What you need to do:
Please switch "Team plan" to "Family plan" in the stretch from the line containing "Where should I" through the end of the records, and give those lines back with nothing else changed and the pictures left out.
__________________________________________________
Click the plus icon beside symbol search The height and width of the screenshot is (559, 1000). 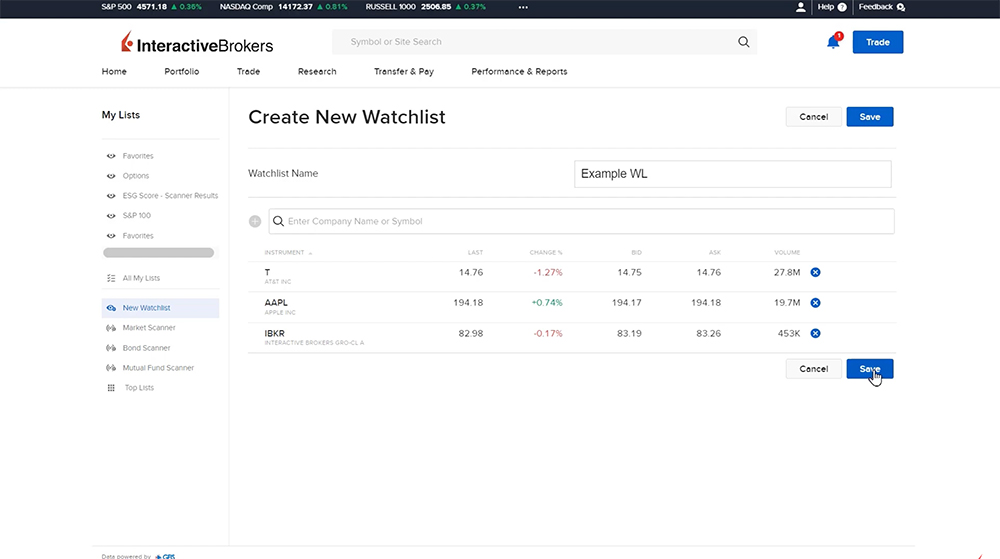[255, 221]
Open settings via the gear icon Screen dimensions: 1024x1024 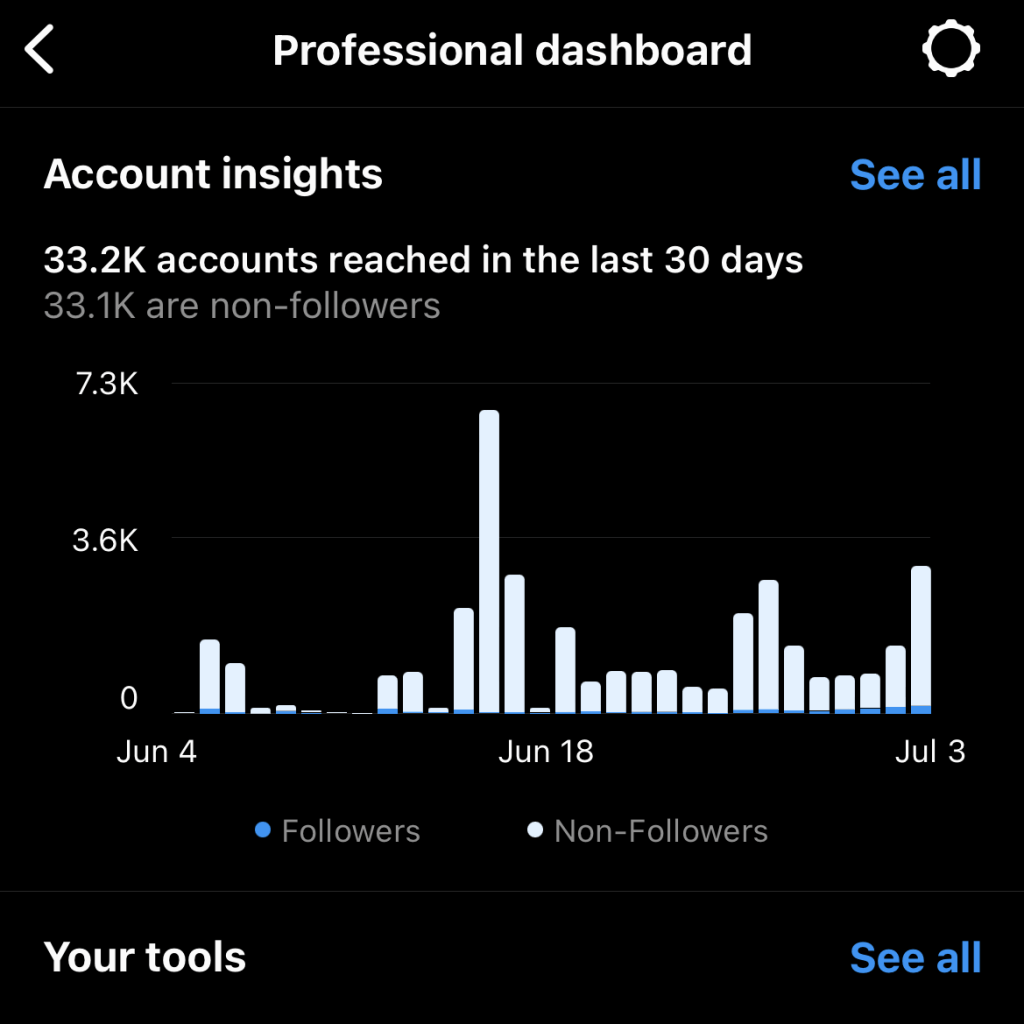(x=950, y=49)
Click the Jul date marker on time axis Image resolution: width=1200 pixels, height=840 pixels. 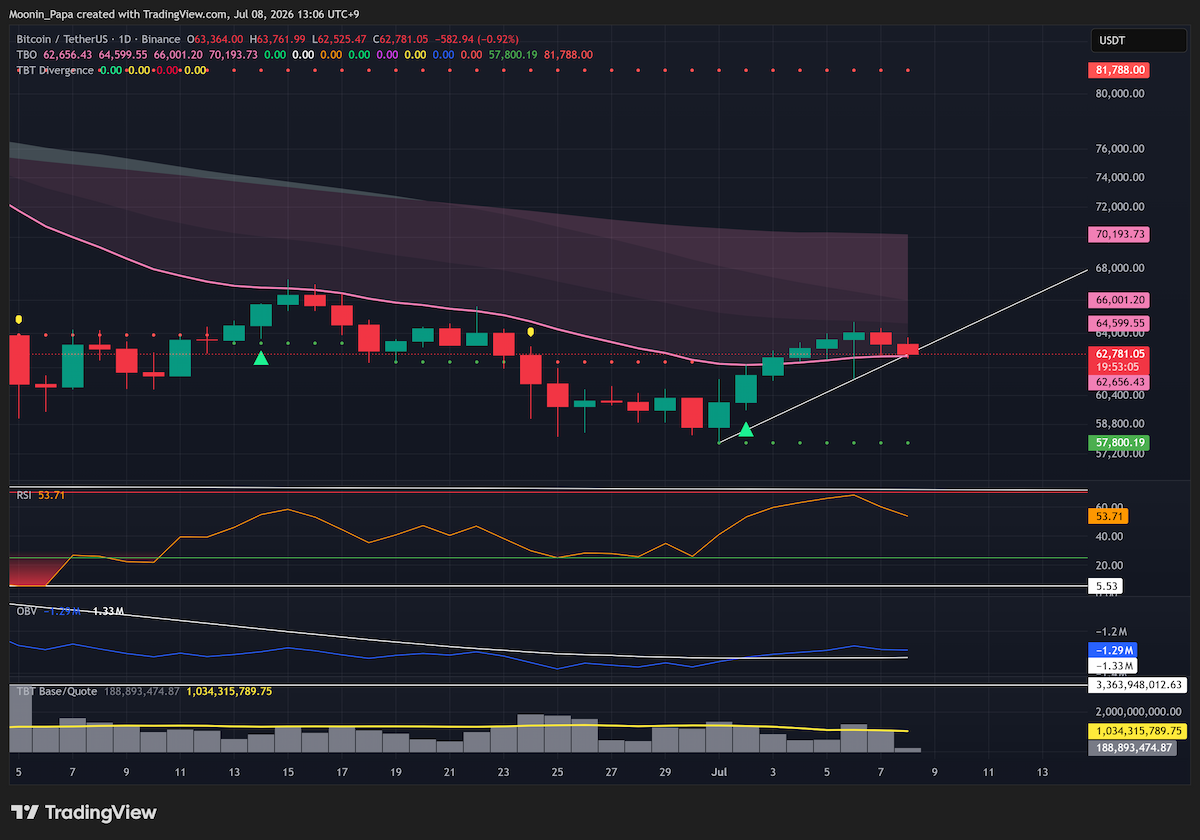[718, 772]
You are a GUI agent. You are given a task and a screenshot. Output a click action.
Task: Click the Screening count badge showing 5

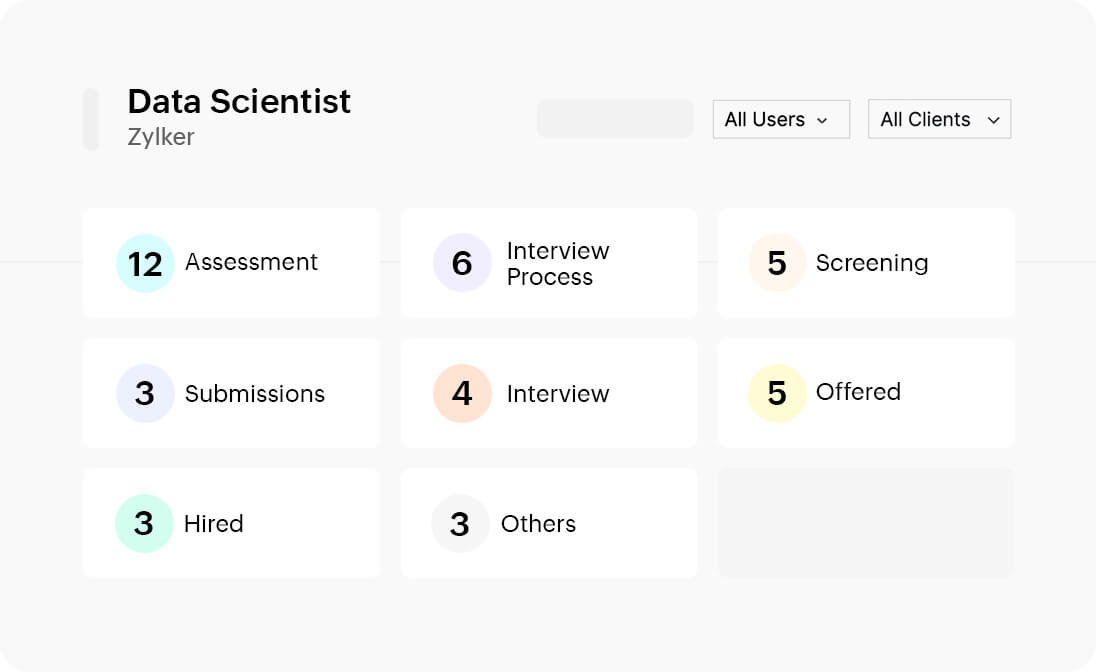tap(777, 263)
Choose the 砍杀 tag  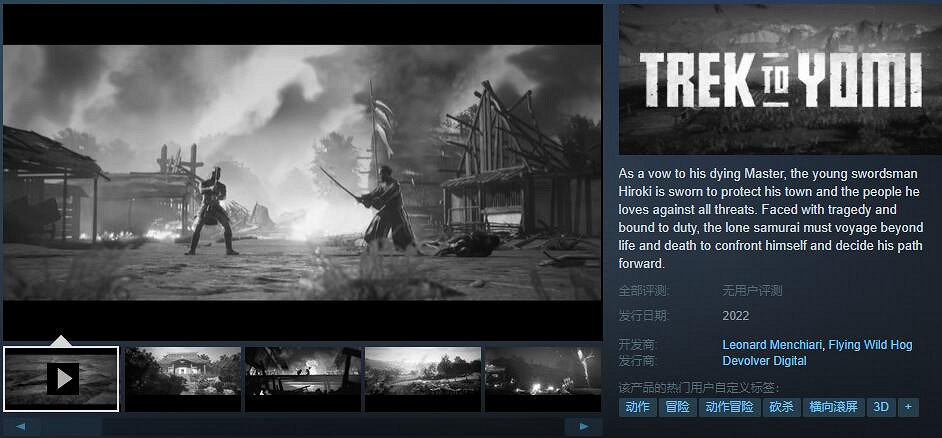click(x=781, y=407)
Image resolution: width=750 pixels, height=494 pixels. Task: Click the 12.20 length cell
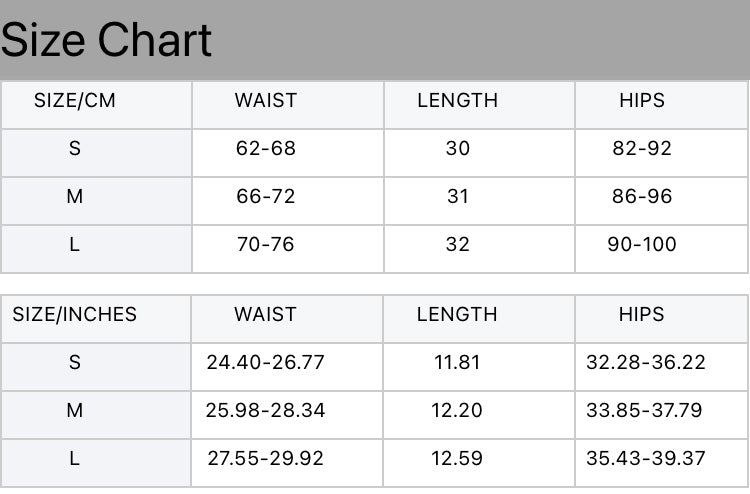click(457, 411)
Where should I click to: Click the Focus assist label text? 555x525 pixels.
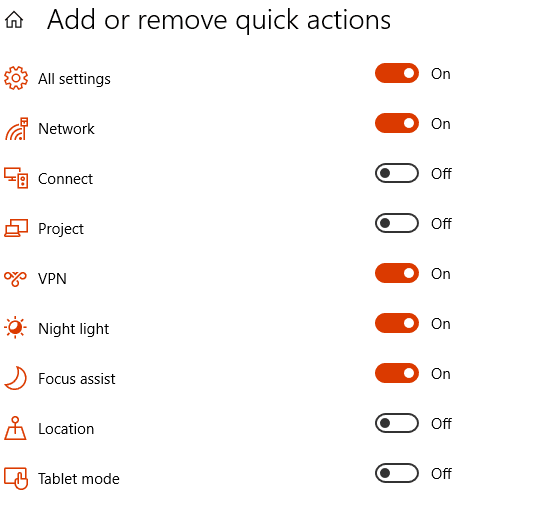pos(77,379)
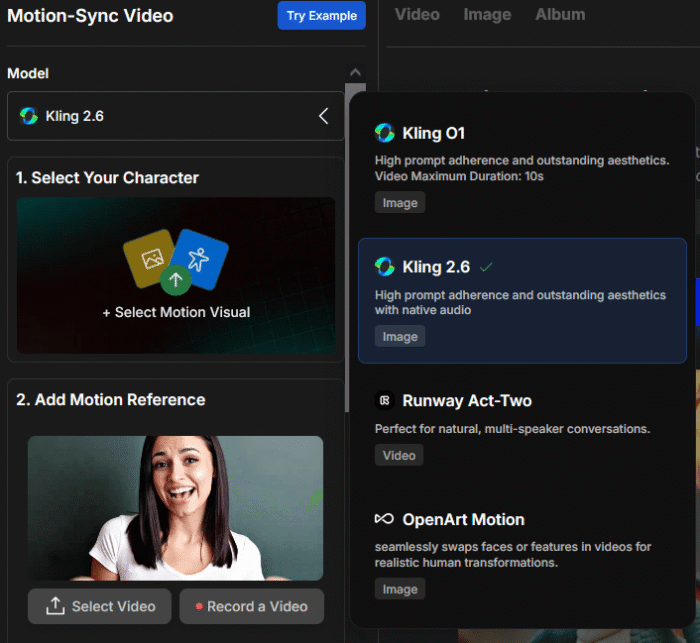Collapse the Model dropdown chevron
The width and height of the screenshot is (700, 643).
click(x=323, y=116)
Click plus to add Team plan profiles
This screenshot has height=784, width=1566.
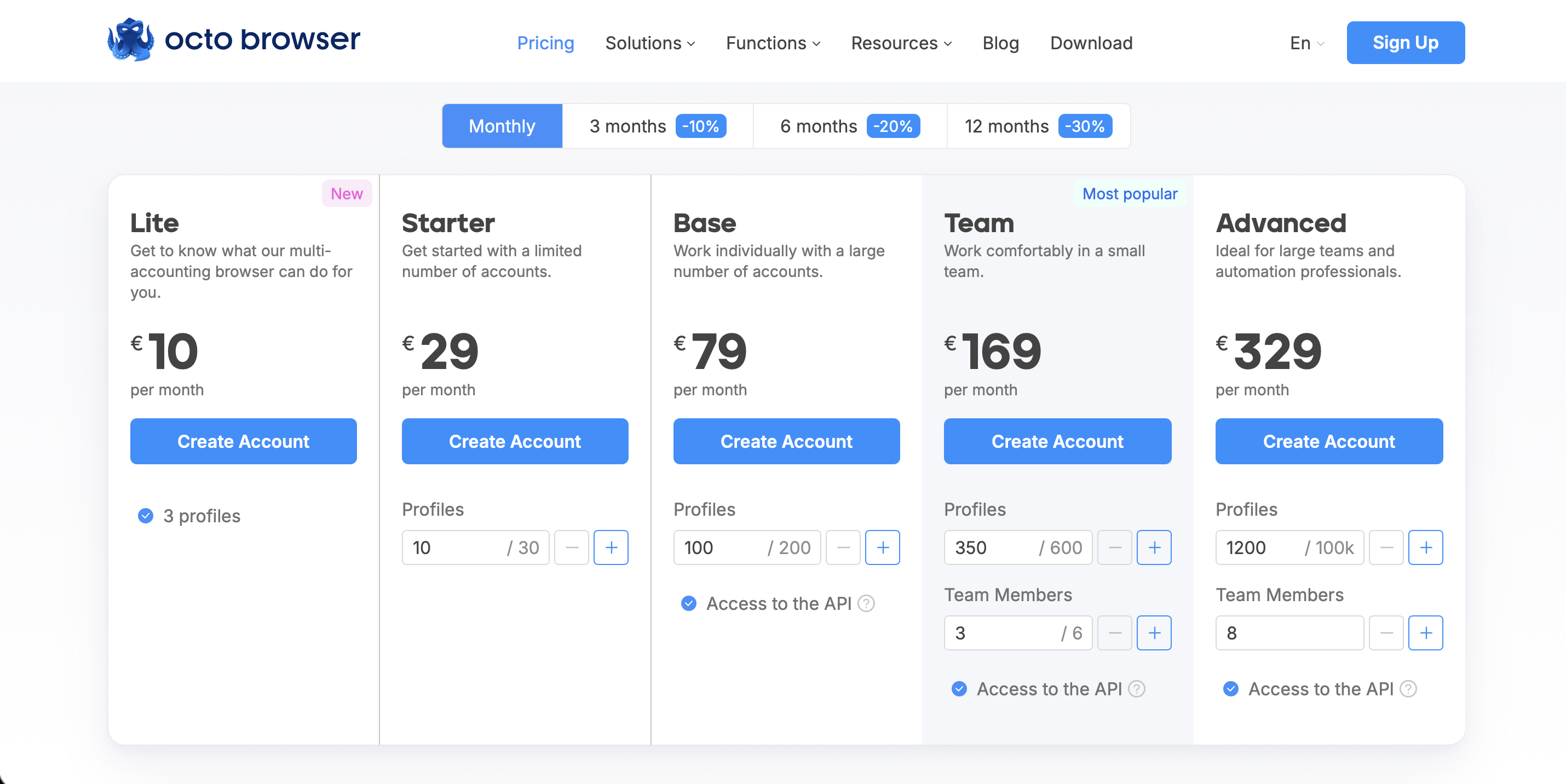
__________________________________________________
Final result:
Where should I click to: Click the Focus assist label text? 555x525 pixels.
pos(77,379)
Collapse the Model dropdown chevron
The width and height of the screenshot is (700, 643).
click(x=323, y=116)
Click plus to add Family plan profiles
This screenshot has height=784, width=1566.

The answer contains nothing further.